「筋肉痛=良いトレーニング」と思い込んでいませんか?
部活動やクラブでスポーツに励む学生の中には、筋肉痛を“成果の証”と捉える人も少なくありません。
しかし、痛みの有無だけでトレーニングの効果を判断するのは危険です。
今回は、筋肉痛の正体と、そこに関わる生理物質「ブラジキニン」に注目しながら、学生アスリートが意識すべきトレーニングの考え方を紹介します。
筋肉痛の正体とブラジキニンの関係
筋肉痛、特に運動後に遅れて現れる「遅発性筋痛(DOMS)」は、筋繊維の微細な損傷や炎症によって起こると考えられてきました。
しかし近年では、痛みの原因は単なる損傷ではなく、神経の過敏化も関係していることがわかってきています。
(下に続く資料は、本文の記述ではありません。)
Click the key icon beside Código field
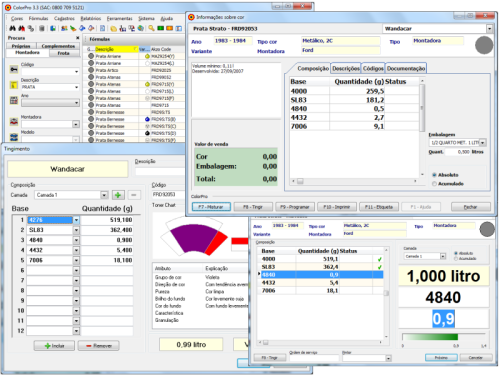500x375 pixels. [x=14, y=69]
その中心にあるのが「ブラジキニン」というペプチドです。
運動によって筋細胞や血管内皮細胞からブラジキニンが分泌されると、痛みを感じる神経を刺激し、さらに神経の感受性を高める物質の分泌も促します。
この結果、軽い刺激でも強い痛みを感じるようになり、筋肉痛として認識されるのです。
つまり、「筋肉痛がある=筋肉が成長している」とは限らず、痛みは神経の反応によるものだという理解が重要です。
痛みがなくても筋肉は育つ
筋肉の成長には、適切な刺激と十分な回復が不可欠です。
筋肉痛が起きなくても、必要な負荷がかかっていれば筋力や筋量は向上します。
NSCA(全米ストレングス&コンディショニング協会)では、トレーニングの目的に応じて、回数やセット数、重量、休憩時間の目安を示しています。
たとえば筋肥大を目指す場合は、6〜12回の反復を3〜6セット行い、中〜高重量(最大挙上重量の70〜85%程度)を扱うことが推奨されています。
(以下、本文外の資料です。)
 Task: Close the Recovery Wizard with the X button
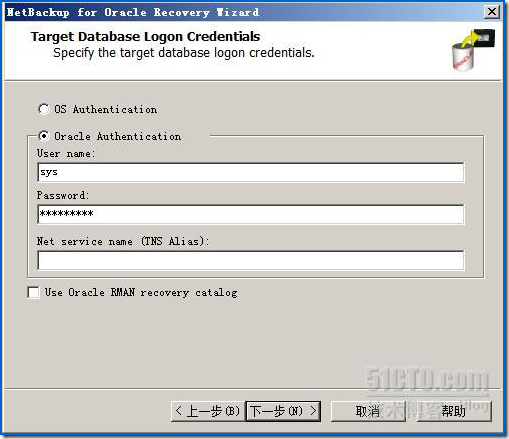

セット間の休憩は30秒〜90秒程度とし、筋肉への張力と代謝ストレスを適度に与えることで、筋タンパク合成を促進しやすくなります。
ただし、学生の場合は高重量を扱う機会が少ないため、これらはあくまで「参考値」として理解しましょう。
重要なのは、フォームを意識しながら安全に、全身をバランスよく鍛えることです。
筋肉痛は“参考程度”にとどめよう
筋肉痛はトレーニングの反応のひとつとして参考にはなりますが、それ自体を目標にするべきではありません。
むしろ、強い痛みが残ると、日常生活や次の練習に支障をきたすこともあります。
また、痛みの部位が筋肉ではなく関節や腱である場合は、筋肉痛ではなく怪我の兆候かもしれません。違和感があるときは、無理せず休むことが大切です。
ケガを防ぐ「根拠ある負荷設定」
学生アスリートにとって最も重要なのは、継続可能で安全なトレーニングです。
限界まで追い込むような高負荷トレーニングは、ケガのリスクや回復の遅れによるパフォーマンス低下につながります。
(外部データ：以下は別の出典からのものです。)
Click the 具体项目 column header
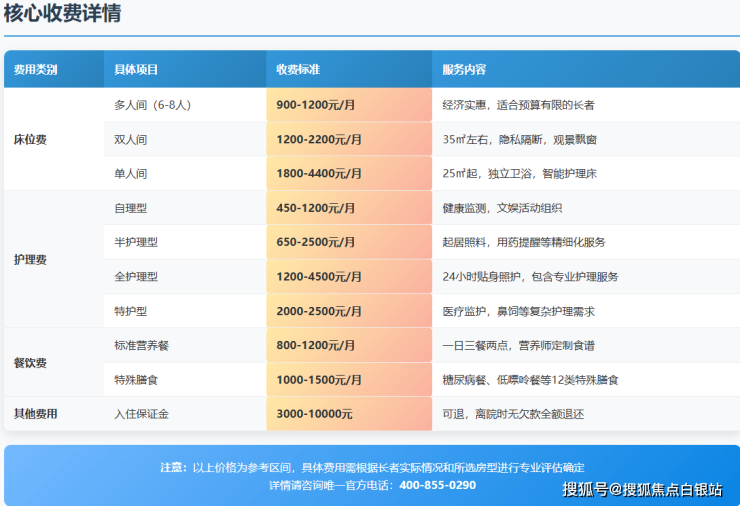Viewport: 740px width, 506px height. [x=136, y=70]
負荷設定のポイントとしては、トレーニングの目的(筋力・筋肥大・筋持久力)に応じた回数と重量を目安にすること、フォームが崩れない範囲で負荷をかけること、そして部位ごとに休息日を確保しながら全身をバランスよく鍛えることが挙げられます。
週2〜3回の頻度がひとつの目安になります。
まとめ:痛みより“質”を意識しよう
筋肉痛は、トレーニングの成果を測る絶対的な指標ではありません。
むしろ、痛みを重視しすぎることでケガやオーバートレーニングにつながるリスクもあります。
学生アスリートにとって大切なのは、「安全で効果的な刺激を継続的に与えること」。
高重量にこだわらず、全身をバランスよく鍛えながら、科学的根拠に基づいた負荷設定と適切な回復を意識することが、長期的な成長とパフォーマンス向上につながります。